## START RAW DATA
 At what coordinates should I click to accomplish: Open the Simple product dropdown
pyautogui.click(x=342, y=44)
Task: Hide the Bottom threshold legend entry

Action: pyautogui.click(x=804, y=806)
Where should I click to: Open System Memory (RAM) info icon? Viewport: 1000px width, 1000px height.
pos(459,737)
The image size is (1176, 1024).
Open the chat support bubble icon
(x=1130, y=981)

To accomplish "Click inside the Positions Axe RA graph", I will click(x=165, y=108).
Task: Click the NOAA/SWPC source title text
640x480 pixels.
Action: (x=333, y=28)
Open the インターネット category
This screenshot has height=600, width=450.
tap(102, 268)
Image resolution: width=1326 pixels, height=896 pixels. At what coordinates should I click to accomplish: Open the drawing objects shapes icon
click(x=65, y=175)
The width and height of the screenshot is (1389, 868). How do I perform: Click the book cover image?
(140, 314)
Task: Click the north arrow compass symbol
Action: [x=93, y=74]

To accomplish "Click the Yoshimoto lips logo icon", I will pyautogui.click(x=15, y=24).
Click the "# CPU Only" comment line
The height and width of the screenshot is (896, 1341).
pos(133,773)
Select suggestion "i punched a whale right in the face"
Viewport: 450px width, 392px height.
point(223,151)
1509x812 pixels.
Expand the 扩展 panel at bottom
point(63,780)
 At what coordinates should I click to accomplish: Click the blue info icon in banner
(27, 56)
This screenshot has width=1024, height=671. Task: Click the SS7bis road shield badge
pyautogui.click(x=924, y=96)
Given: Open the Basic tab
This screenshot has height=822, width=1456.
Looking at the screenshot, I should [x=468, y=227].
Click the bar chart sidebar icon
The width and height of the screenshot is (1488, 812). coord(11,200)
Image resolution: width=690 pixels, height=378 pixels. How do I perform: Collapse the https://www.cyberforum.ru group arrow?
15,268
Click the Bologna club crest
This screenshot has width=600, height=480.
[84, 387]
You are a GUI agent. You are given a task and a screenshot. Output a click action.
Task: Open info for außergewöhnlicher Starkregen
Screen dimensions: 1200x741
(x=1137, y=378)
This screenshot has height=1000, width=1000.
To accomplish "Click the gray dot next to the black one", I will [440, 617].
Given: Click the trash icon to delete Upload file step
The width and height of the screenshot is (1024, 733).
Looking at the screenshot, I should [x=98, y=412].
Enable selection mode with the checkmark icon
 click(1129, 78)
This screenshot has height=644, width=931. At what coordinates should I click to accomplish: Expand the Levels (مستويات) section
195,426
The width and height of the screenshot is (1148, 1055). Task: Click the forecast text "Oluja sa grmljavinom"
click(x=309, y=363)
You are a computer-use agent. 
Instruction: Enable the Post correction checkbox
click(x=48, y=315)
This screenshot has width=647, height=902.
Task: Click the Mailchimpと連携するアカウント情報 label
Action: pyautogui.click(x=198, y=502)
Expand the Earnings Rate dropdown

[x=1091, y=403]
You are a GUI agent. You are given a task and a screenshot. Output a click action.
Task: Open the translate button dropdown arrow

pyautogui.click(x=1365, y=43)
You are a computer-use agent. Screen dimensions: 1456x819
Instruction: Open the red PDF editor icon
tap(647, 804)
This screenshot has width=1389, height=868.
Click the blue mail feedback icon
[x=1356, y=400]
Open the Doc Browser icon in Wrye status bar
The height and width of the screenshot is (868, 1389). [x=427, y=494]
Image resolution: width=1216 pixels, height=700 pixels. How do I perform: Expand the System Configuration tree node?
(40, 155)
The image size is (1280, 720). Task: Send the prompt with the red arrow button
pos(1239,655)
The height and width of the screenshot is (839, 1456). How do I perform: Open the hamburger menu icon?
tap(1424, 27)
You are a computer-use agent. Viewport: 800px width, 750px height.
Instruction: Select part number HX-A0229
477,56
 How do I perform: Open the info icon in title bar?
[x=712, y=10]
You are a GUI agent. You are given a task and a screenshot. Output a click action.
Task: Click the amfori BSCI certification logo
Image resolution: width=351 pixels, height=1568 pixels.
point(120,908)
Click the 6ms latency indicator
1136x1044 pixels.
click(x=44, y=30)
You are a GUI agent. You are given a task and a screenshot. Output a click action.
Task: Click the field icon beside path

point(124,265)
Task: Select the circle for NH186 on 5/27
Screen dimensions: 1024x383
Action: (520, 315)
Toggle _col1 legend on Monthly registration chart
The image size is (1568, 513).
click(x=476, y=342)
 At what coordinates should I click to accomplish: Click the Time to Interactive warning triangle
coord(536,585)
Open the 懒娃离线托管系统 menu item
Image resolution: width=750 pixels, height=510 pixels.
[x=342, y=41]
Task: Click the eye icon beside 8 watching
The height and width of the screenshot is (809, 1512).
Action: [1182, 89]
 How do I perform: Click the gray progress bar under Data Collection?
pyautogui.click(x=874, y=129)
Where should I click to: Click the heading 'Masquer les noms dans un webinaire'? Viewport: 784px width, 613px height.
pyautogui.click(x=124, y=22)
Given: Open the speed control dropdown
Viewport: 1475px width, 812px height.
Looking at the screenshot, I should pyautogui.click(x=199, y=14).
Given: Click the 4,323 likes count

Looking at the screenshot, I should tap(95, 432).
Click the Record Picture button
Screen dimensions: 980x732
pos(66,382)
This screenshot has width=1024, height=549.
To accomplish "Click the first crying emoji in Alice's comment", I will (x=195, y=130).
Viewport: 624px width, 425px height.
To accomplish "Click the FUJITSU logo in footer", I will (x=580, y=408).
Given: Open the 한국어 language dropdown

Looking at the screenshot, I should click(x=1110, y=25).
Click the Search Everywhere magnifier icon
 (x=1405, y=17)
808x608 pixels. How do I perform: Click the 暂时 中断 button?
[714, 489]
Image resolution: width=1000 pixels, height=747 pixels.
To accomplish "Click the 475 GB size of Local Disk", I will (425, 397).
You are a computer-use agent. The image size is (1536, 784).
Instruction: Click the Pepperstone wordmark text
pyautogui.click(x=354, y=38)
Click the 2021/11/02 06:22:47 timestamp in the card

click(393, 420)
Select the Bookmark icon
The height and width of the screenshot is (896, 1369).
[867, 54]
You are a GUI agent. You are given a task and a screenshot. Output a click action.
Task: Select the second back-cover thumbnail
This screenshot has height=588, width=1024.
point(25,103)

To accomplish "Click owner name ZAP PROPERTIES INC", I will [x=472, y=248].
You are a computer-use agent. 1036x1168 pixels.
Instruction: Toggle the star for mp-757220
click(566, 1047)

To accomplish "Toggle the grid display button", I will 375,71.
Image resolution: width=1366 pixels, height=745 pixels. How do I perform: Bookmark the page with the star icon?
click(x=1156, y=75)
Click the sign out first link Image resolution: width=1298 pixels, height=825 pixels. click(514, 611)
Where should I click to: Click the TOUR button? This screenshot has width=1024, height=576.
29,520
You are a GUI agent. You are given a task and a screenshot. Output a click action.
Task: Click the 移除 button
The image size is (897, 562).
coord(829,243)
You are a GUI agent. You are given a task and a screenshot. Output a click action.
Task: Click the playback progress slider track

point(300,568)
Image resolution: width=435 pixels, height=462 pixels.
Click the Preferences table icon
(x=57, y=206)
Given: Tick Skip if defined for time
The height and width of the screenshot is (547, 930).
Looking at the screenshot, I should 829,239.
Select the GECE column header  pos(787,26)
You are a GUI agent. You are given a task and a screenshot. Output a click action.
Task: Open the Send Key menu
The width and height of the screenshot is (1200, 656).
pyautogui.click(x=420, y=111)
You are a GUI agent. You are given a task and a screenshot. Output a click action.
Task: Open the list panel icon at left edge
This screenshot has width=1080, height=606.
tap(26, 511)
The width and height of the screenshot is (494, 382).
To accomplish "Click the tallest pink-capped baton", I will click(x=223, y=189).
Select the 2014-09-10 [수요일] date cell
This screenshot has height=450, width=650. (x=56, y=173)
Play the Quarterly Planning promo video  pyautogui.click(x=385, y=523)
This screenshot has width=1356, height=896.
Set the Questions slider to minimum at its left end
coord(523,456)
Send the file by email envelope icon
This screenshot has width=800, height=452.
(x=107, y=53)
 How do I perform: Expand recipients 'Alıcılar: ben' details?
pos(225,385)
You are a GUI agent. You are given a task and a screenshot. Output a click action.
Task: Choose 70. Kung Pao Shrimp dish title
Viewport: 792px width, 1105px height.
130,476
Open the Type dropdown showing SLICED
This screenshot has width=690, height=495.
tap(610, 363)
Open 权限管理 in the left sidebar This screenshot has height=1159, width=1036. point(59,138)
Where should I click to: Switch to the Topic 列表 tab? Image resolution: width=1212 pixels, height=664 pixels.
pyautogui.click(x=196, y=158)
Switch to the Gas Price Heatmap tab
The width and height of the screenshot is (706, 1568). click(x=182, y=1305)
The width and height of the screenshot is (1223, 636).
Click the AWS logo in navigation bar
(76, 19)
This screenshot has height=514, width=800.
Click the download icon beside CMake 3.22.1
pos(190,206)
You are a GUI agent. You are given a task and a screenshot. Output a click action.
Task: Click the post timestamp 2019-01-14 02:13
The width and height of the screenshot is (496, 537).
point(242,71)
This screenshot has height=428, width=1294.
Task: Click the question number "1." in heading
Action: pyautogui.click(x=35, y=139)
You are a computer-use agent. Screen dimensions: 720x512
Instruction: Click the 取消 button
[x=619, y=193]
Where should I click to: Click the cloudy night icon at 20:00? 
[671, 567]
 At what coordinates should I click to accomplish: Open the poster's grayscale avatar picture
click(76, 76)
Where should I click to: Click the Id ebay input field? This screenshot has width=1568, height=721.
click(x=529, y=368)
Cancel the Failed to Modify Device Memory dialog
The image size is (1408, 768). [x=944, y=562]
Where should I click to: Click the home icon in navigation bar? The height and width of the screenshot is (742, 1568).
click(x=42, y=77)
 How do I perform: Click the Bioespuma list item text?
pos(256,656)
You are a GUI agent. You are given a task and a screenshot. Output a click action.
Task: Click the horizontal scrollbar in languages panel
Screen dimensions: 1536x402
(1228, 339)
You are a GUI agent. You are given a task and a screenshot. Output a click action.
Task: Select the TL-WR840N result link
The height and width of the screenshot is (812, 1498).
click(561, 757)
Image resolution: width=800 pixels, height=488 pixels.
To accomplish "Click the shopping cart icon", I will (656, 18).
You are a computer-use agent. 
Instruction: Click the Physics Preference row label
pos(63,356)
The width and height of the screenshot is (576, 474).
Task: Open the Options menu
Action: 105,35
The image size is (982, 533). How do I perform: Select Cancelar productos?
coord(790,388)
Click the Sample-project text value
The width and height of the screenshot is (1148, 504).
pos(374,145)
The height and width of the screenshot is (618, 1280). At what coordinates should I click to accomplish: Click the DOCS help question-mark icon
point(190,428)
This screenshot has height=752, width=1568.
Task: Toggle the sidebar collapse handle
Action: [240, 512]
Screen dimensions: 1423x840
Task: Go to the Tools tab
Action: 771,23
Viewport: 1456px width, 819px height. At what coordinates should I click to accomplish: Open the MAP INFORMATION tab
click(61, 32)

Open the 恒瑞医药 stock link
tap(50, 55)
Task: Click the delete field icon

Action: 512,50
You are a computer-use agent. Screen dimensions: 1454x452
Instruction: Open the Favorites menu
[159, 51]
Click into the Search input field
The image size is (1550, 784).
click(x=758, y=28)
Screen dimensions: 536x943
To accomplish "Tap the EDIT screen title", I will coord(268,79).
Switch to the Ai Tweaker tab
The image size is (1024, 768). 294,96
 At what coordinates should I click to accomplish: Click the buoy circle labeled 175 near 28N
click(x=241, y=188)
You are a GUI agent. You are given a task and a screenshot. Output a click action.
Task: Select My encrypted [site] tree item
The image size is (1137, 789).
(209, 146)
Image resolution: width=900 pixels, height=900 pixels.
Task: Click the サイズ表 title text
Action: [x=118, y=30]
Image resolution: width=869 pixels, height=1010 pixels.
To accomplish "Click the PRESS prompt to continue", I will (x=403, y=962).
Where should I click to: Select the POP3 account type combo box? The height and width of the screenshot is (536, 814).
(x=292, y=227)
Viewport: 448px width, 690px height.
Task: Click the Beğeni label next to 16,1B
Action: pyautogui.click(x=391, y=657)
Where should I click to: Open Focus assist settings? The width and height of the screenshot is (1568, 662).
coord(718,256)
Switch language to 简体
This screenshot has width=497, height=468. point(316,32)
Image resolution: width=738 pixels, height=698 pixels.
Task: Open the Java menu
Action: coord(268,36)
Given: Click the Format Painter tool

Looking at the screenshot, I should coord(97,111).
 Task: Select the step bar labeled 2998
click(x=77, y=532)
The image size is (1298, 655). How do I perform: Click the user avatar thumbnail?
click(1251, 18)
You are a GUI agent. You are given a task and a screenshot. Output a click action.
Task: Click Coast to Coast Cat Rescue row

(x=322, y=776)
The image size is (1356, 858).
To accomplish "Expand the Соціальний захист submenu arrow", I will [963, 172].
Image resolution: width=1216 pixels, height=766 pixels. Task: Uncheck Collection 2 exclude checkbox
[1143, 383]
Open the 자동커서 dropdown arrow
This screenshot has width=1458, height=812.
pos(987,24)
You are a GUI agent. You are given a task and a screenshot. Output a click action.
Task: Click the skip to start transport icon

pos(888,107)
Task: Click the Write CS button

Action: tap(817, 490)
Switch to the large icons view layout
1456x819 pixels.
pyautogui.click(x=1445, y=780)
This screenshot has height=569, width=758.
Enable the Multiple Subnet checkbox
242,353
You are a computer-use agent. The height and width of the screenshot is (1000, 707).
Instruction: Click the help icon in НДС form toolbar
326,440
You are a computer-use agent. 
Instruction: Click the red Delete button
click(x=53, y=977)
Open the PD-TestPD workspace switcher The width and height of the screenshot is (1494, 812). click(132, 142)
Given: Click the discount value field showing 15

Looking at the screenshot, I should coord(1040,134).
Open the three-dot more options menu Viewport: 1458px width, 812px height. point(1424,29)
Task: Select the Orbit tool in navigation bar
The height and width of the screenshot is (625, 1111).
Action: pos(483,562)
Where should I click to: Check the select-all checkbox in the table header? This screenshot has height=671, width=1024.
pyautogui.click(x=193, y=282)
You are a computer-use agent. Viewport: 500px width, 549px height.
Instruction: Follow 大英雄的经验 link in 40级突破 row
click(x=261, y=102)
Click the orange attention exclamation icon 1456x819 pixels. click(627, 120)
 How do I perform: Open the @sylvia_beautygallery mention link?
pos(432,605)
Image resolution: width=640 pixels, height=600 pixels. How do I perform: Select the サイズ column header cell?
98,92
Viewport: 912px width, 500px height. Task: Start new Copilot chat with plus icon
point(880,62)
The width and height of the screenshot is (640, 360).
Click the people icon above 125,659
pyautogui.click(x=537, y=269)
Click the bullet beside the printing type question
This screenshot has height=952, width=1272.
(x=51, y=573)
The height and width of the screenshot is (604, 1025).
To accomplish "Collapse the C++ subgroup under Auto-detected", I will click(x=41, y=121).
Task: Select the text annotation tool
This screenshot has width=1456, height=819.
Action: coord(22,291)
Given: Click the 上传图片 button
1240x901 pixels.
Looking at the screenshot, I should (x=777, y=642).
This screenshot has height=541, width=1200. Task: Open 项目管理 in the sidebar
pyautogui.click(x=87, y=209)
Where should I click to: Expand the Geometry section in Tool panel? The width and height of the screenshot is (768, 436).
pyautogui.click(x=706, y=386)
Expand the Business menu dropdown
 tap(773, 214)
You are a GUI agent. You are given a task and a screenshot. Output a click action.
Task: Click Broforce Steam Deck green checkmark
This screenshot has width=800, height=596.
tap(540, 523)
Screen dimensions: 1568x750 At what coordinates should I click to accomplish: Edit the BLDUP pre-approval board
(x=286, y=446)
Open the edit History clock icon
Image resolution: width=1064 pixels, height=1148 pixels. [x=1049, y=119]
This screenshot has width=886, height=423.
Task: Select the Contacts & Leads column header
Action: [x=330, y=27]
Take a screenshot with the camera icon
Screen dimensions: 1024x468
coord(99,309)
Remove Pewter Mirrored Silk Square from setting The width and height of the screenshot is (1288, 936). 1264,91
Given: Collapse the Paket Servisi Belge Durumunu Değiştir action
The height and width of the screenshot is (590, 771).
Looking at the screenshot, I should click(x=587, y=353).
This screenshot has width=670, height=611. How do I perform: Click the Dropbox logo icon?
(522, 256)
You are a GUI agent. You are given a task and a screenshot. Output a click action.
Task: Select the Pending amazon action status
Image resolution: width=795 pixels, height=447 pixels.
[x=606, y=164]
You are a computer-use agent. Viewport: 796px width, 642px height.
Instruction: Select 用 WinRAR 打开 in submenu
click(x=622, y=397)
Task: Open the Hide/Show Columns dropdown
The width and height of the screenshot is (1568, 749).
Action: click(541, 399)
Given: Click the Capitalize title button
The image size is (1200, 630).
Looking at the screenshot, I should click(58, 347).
## END RAW DATA
WHAT YOU NEED TO DO — Reproduce, character for character, the data from its first line through the line containing "will click(x=165, y=108).", including both ends.

SOLUTION TO THIS EXERCISE —
 At what coordinates should I click to accomplish: Open the Simple product dropdown
pyautogui.click(x=342, y=44)
Task: Hide the Bottom threshold legend entry

Action: pyautogui.click(x=804, y=806)
Where should I click to: Open System Memory (RAM) info icon? Viewport: 1000px width, 1000px height.
pos(459,737)
The image size is (1176, 1024).
Open the chat support bubble icon
(x=1130, y=981)

To accomplish "Click inside the Positions Axe RA graph", I will click(x=165, y=108).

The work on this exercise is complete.